Radha Stirling, CEO of Detained In Dubai, the British human rights NGO representing Ellie said: “The UAE maintains a deliberately misleading facade that alcohol consumption is perfectly legal for visitors.

“This is exampled by Emirates Airlines serving alcohol in flight, by bars at the airport, by hotels, restaurants and clubs serving drinks.

“Tourists can not be blamed for believing that the Emirates are tolerant of Western drinking habits but this is far from reality.

“It is wholly illegal for any tourist to have any level of alcohol in their blood, even if consumed in flight and provided by Dubai’s own airline.

“It is illegal to consume alcohol at a bar, a hotel and a restaurant and if breathalysed, that person will be jailed.

“Over the past ten years, we have helped numerous tourists who been completely unaware that drinking in a licensed bar is illegal. Why would they be aware?

“Their governments have not warned them, the airline has not warned them and the bar they ordered the drinks at has not warned them.

“This is because the UAE does not want to publicly admit that drinking alcohol is against the law.

“They prefer to lure tourists in to believing that the gulf state is a tolerant party destination comparable to Las Vegas or Bangkok and nothing could be farther from the truth.

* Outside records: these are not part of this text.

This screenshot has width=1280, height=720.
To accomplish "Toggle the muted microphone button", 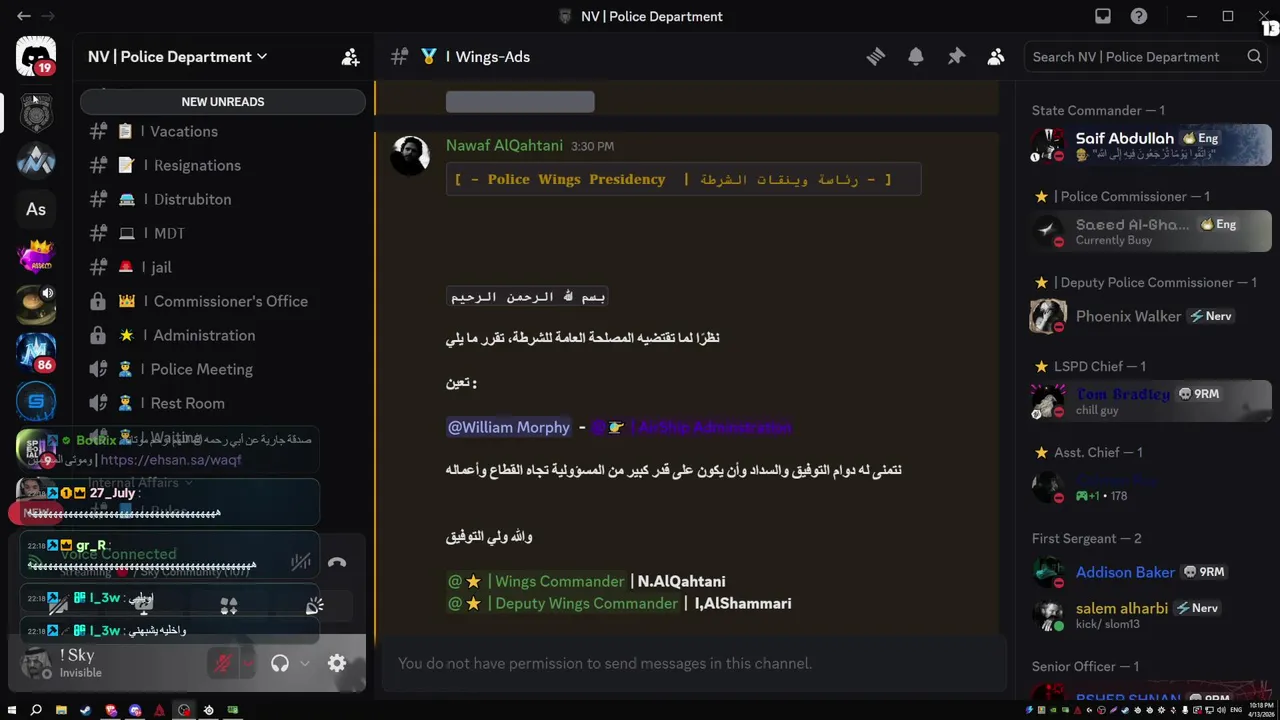I will (223, 663).
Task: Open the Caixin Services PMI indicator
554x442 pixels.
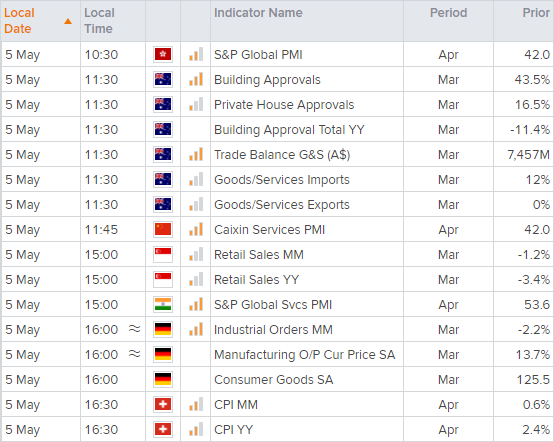Action: click(269, 230)
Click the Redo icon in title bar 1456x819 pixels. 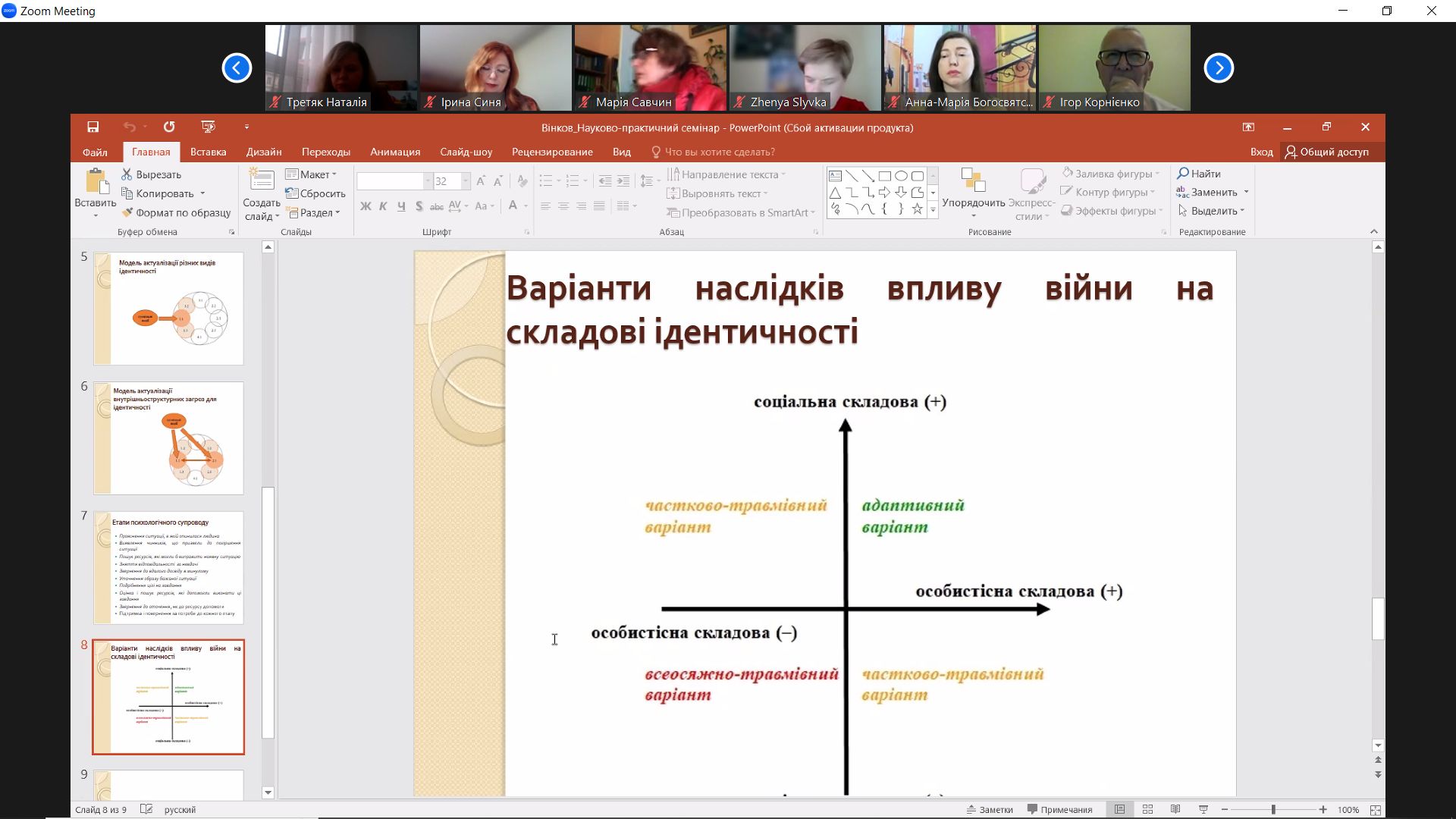point(168,127)
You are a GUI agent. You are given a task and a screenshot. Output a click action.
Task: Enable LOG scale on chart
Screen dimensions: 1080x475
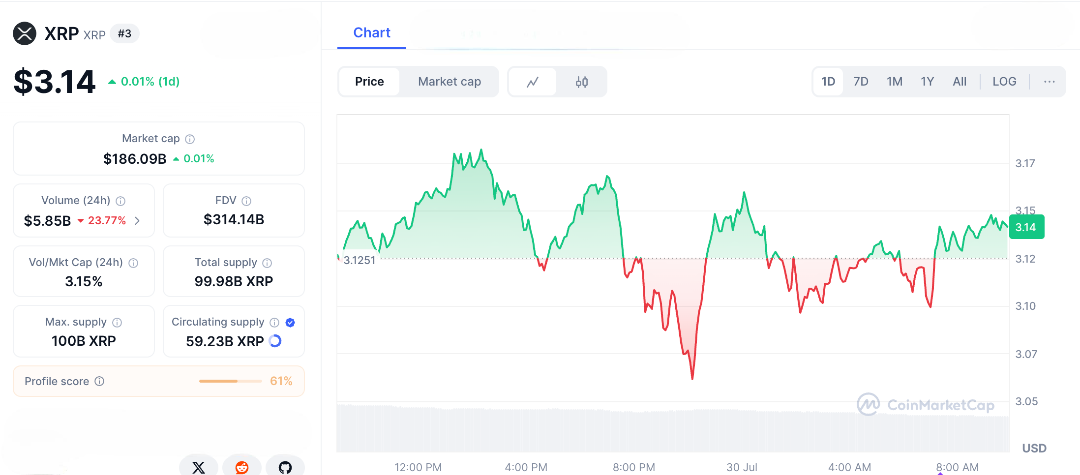click(1004, 82)
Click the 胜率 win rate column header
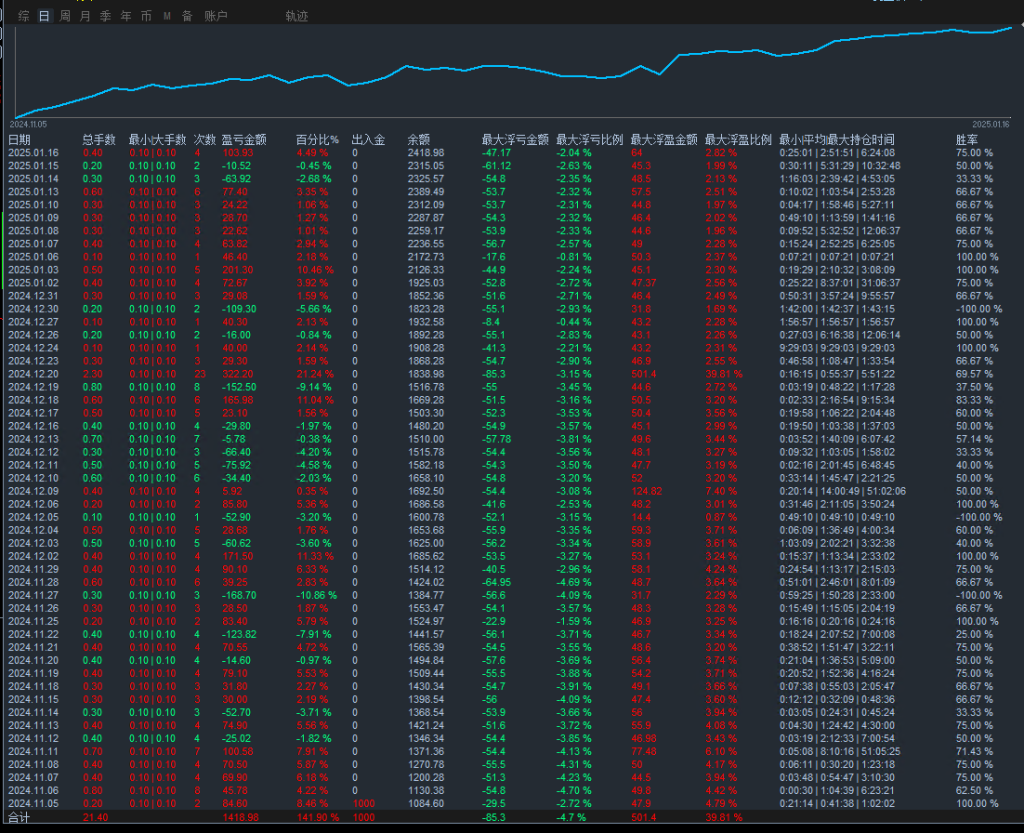 click(967, 140)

“It is time that all airlines transiting through or to the UAE cease serving alcohol to passengers, criminalising them and risking their arrest.

“If consumption of alcohol is illegal in the UAE, airlines are complicit in serving alcohol to their passengers and need to be accountable and liable for their actions.

“I expect that we will soon see airlines being sued for damages and losses incurred by their passengers when they are arrested.”

David Haigh, partner at Detained in Dubai, added: “It’s heartbreaking to see a mother and child arrested over something so trivial as a glass of wine.

“I was held in detention, tortured and abused in Dubai and know what the system is like.

“This is not a country that tourists should be spending their money in or supporting in any way.

“The UAE jails people for poppy seed bread rolls, for prescribed medicines, for their use of Twitter and for consuming alcohol at licensed premises.

“It persecutes the LGBTQ community and jails rape victims for sex outside marriage.

“British nationals are strongly advised to avoid the UAE and choose safer holiday destinations.”